[WHAT YOU ARE ASKED TO DO]: Recast every line of the listing as a numbered list, leaving out the blank lines.

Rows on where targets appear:
>> START

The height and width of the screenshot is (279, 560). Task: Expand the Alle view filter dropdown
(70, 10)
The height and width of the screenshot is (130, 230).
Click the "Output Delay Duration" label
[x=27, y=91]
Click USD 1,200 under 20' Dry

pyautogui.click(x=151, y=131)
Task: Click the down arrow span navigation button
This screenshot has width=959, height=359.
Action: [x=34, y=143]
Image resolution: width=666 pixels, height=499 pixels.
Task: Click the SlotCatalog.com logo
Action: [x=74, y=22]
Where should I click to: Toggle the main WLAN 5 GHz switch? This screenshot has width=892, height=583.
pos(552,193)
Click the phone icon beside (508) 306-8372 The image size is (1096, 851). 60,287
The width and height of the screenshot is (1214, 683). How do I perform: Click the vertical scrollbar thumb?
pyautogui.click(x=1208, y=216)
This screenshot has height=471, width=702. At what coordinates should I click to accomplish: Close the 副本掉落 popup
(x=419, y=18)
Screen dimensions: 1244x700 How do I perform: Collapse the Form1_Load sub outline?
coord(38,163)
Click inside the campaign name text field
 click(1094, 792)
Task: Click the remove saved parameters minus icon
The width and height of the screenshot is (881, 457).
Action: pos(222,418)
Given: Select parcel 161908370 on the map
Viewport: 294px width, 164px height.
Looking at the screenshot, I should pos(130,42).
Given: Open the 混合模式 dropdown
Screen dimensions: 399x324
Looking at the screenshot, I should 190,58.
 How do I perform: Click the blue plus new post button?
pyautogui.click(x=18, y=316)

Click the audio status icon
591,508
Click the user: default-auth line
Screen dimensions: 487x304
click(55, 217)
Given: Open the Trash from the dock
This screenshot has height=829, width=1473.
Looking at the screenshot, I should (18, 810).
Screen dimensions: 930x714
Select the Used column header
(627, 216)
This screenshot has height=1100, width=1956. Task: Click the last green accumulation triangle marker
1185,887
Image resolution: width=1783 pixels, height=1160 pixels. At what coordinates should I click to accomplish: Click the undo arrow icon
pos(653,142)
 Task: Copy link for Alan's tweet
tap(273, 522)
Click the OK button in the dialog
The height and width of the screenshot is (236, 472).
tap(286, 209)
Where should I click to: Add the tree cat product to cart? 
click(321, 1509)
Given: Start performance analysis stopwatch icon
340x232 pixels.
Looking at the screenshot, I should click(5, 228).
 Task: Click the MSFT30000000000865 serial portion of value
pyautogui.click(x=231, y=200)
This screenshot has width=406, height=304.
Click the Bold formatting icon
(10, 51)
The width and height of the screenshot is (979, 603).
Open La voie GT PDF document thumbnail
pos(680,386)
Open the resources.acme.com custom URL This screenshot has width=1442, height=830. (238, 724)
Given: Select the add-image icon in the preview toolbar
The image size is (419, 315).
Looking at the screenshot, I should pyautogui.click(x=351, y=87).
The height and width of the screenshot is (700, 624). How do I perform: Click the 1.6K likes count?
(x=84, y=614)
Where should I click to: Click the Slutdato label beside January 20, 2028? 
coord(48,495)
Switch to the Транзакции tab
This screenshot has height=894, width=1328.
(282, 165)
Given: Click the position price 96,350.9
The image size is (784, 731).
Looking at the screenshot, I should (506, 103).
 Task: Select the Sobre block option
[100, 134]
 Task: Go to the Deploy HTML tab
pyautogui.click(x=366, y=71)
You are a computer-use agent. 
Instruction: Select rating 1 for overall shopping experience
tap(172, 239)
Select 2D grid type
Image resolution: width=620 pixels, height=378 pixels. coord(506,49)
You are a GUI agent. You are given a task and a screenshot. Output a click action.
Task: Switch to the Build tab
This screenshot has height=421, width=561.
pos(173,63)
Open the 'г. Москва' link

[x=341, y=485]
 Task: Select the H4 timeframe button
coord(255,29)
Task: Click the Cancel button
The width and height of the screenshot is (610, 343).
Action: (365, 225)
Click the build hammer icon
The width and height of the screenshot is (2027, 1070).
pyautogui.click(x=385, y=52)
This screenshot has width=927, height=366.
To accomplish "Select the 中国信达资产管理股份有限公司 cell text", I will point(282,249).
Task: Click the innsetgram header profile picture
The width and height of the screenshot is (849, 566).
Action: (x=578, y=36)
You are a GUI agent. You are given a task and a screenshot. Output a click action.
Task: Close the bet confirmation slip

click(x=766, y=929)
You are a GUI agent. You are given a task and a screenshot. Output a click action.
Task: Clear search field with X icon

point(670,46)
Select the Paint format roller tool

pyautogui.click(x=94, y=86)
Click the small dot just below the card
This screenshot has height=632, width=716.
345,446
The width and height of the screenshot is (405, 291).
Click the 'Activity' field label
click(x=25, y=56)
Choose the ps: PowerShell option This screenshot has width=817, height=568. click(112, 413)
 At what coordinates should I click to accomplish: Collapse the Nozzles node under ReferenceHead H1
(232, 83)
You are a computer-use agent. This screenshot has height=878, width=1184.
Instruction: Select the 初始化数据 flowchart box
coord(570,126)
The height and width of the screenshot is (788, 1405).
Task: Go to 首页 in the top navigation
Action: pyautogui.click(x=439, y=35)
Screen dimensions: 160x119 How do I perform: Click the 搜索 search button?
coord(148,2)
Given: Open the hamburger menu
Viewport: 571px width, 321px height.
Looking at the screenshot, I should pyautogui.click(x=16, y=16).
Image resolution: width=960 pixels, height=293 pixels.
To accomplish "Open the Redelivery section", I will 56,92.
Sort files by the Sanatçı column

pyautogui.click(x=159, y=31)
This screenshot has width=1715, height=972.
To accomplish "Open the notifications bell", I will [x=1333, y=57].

>> END

[RESULT OF THE EXERCISE]:
1. The height and width of the screenshot is (279, 560). Task: Expand the Alle view filter dropdown
2. (70, 10)
3. The height and width of the screenshot is (130, 230).
4. Click the "Output Delay Duration" label
5. [x=27, y=91]
6. Click USD 1,200 under 20' Dry
7. pyautogui.click(x=151, y=131)
8. Task: Click the down arrow span navigation button
9. This screenshot has width=959, height=359.
10. Action: [x=34, y=143]
11. Image resolution: width=666 pixels, height=499 pixels.
12. Task: Click the SlotCatalog.com logo
13. Action: [x=74, y=22]
14. Where should I click to: Toggle the main WLAN 5 GHz switch? This screenshot has width=892, height=583.
15. pos(552,193)
16. Click the phone icon beside (508) 306-8372 The image size is (1096, 851). 60,287
17. The width and height of the screenshot is (1214, 683). How do I perform: Click the vertical scrollbar thumb?
18. pyautogui.click(x=1208, y=216)
19. This screenshot has height=471, width=702. At what coordinates should I click to accomplish: Close the 副本掉落 popup
20. (x=419, y=18)
21. Screen dimensions: 1244x700 How do I perform: Collapse the Form1_Load sub outline?
22. coord(38,163)
23. Click inside the campaign name text field
24.  click(1094, 792)
25. Task: Click the remove saved parameters minus icon
26. The width and height of the screenshot is (881, 457).
27. Action: pos(222,418)
28. Given: Select parcel 161908370 on the map
29. Viewport: 294px width, 164px height.
30. Looking at the screenshot, I should pos(130,42).
31. Given: Open the 混合模式 dropdown
32. Screen dimensions: 399x324
33. Looking at the screenshot, I should 190,58.
34.  How do I perform: Click the blue plus new post button?
35. pyautogui.click(x=18, y=316)
36. Click the audio status icon
37. 591,508
38. Click the user: default-auth line
39. Screen dimensions: 487x304
40. click(55, 217)
41. Given: Open the Trash from the dock
42. This screenshot has height=829, width=1473.
43. Looking at the screenshot, I should (18, 810).
44. Screen dimensions: 930x714
45. Select the Used column header
46. (627, 216)
47. This screenshot has height=1100, width=1956. Task: Click the last green accumulation triangle marker
48. 1185,887
49. Image resolution: width=1783 pixels, height=1160 pixels. At what coordinates should I click to accomplish: Click the undo arrow icon
50. pos(653,142)
51.  Task: Copy link for Alan's tweet
52. tap(273, 522)
53. Click the OK button in the dialog
54. The height and width of the screenshot is (236, 472).
55. tap(286, 209)
56. Where should I click to: Add the tree cat product to cart? 
57. click(321, 1509)
58. Given: Start performance analysis stopwatch icon
59. 340x232 pixels.
60. Looking at the screenshot, I should click(5, 228).
61.  Task: Click the MSFT30000000000865 serial portion of value
62. pyautogui.click(x=231, y=200)
63. This screenshot has width=406, height=304.
64. Click the Bold formatting icon
65. (10, 51)
66. The width and height of the screenshot is (979, 603).
67. Open La voie GT PDF document thumbnail
68. pos(680,386)
69. Open the resources.acme.com custom URL This screenshot has width=1442, height=830. (238, 724)
70. Given: Select the add-image icon in the preview toolbar
71. The image size is (419, 315).
72. Looking at the screenshot, I should pyautogui.click(x=351, y=87).
73. The height and width of the screenshot is (700, 624). How do I perform: Click the 1.6K likes count?
74. (x=84, y=614)
75. Where should I click to: Click the Slutdato label beside January 20, 2028? 
76. coord(48,495)
77. Switch to the Транзакции tab
78. This screenshot has height=894, width=1328.
79. (282, 165)
80. Given: Click the position price 96,350.9
81. The image size is (784, 731).
82. Looking at the screenshot, I should (506, 103).
83.  Task: Select the Sobre block option
84. [100, 134]
85.  Task: Go to the Deploy HTML tab
86. pyautogui.click(x=366, y=71)
87. You are a computer-use agent. 
88. Instruction: Select rating 1 for overall shopping experience
89. tap(172, 239)
90. Select 2D grid type
91. Image resolution: width=620 pixels, height=378 pixels. coord(506,49)
92. You are a GUI agent. You are given a task and a screenshot. Output a click action.
93. Task: Switch to the Build tab
94. This screenshot has height=421, width=561.
95. pos(173,63)
96. Open the 'г. Москва' link
97. [x=341, y=485]
98.  Task: Select the H4 timeframe button
99. coord(255,29)
100. Task: Click the Cancel button
101. The width and height of the screenshot is (610, 343).
102. Action: (365, 225)
103. Click the build hammer icon
104. The width and height of the screenshot is (2027, 1070).
105. pyautogui.click(x=385, y=52)
106. This screenshot has width=927, height=366.
107. To accomplish "Select the 中国信达资产管理股份有限公司 cell text", I will point(282,249).
108. Task: Click the innsetgram header profile picture
109. The width and height of the screenshot is (849, 566).
110. Action: (x=578, y=36)
111. You are a GUI agent. You are given a task and a screenshot. Output a click action.
112. Task: Close the bet confirmation slip
113. click(x=766, y=929)
114. You are a GUI agent. You are given a task and a screenshot. Output a click action.
115. Task: Clear search field with X icon
116. point(670,46)
117. Select the Paint format roller tool
118. pyautogui.click(x=94, y=86)
119. Click the small dot just below the card
120. This screenshot has height=632, width=716.
121. 345,446
122. The width and height of the screenshot is (405, 291).
123. Click the 'Activity' field label
124. click(x=25, y=56)
125. Choose the ps: PowerShell option This screenshot has width=817, height=568. click(112, 413)
126.  At what coordinates should I click to accomplish: Collapse the Nozzles node under ReferenceHead H1
127. (232, 83)
128. You are a computer-use agent. This screenshot has height=878, width=1184.
129. Instruction: Select the 初始化数据 flowchart box
130. coord(570,126)
131. The height and width of the screenshot is (788, 1405).
132. Task: Go to 首页 in the top navigation
133. Action: pyautogui.click(x=439, y=35)
134. Screen dimensions: 160x119 How do I perform: Click the 搜索 search button?
135. coord(148,2)
136. Given: Open the hamburger menu
137. Viewport: 571px width, 321px height.
138. Looking at the screenshot, I should pyautogui.click(x=16, y=16).
139. Image resolution: width=960 pixels, height=293 pixels.
140. To accomplish "Open the Redelivery section", I will 56,92.
141. Sort files by the Sanatçı column
142. pyautogui.click(x=159, y=31)
143. This screenshot has width=1715, height=972.
144. To accomplish "Open the notifications bell", I will [x=1333, y=57].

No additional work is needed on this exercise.